In situ analysis removes the logistical problem of transporting samples, meaning larger data sets can be obtained. The quality of data can be higher by removing the risk of sample deterioration or contamination. Furthermore, it raises the possibility of large scale networks of sensors deployed on moorings and autonomous vehicles such as profiling floats and gliders to build up a spatially detailed picture of water chemistry.
In situ microfluidic analysers use already-established laboratory assays, has the potential to analyse a wide range of chemical parameters such as macrontutrients (nitrate, nitrite, phosphate, ammonia) and micronutrients (Mn, Fe). Relative to competitor technologies such as voltammetry and in situ UV-vis sensors they offer high limits of detection and non-drifting measurements.

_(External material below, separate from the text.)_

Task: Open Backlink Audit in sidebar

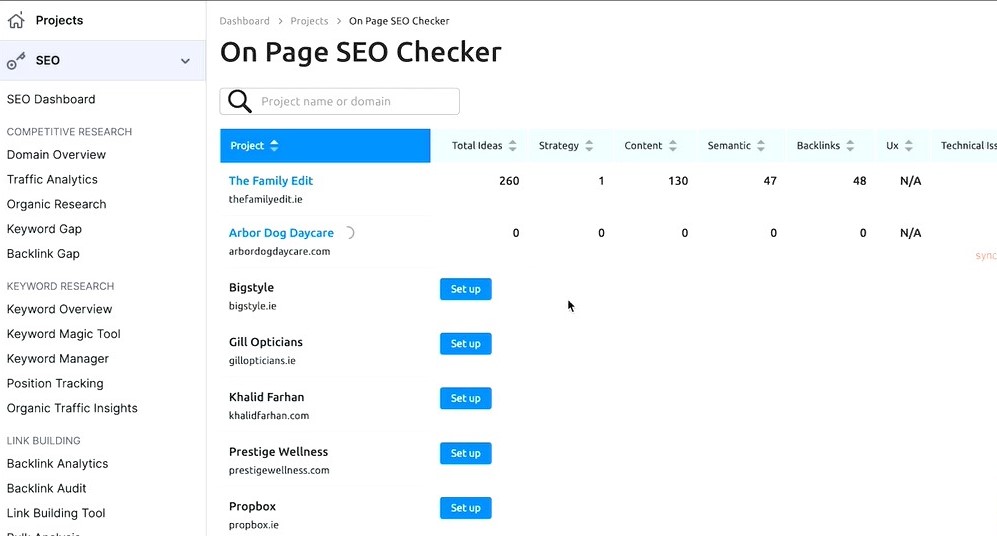Action: pos(47,488)
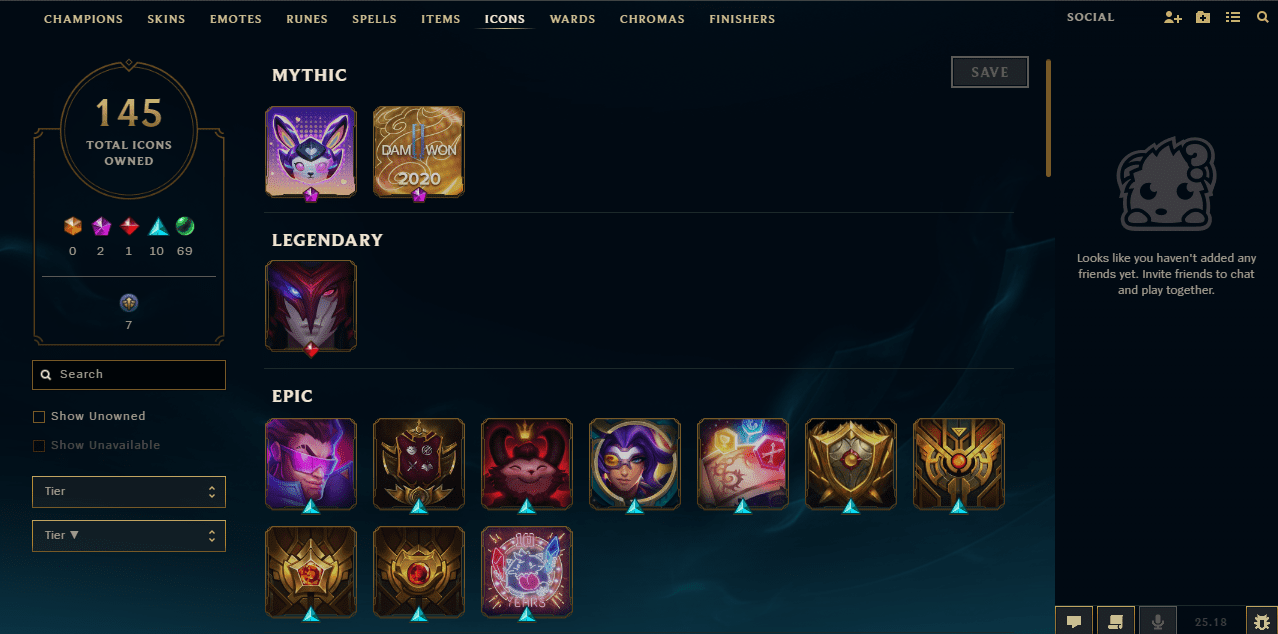
Task: Click the add friend icon
Action: pyautogui.click(x=1173, y=18)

Here we present an in situ chemical sensor based on droplet microfluidics. Water sample is drawn into the sensor device automatically through a mini pump. There it meets an analyte-specific reagent and the resulting mixture is immediately compartmentalised into discrete nano litre droplets by a fluorinated oil. As the droplets are carried downstream along the fluidic path, the droplet contents mix and the reagent reacts with the analyte producing a measurable colour. This operates continuously producing a continuous train of droplets with each droplet forms an independent reactor, the colour of which represent the chemical composition of the incoming sample. This droplet fluidic sensor reduces cross-contamination, allowing higher temporal resolution monitoring and more efficient use of power and consumables.
Our first product line can monitor nitrate, nitrite, silicate and phosphate separately, with a frequency as high as 8600 times per day, and consumes a power less than 2 Watts. The device has a small footprint and requires low maintenance (once per month), supports both wired and wireless data transmission. It has been tested in River Thames and estuary at Southampton for measuring both fresh and sea water, with high quality data correlates to offline analysis of spot samples and tidal information.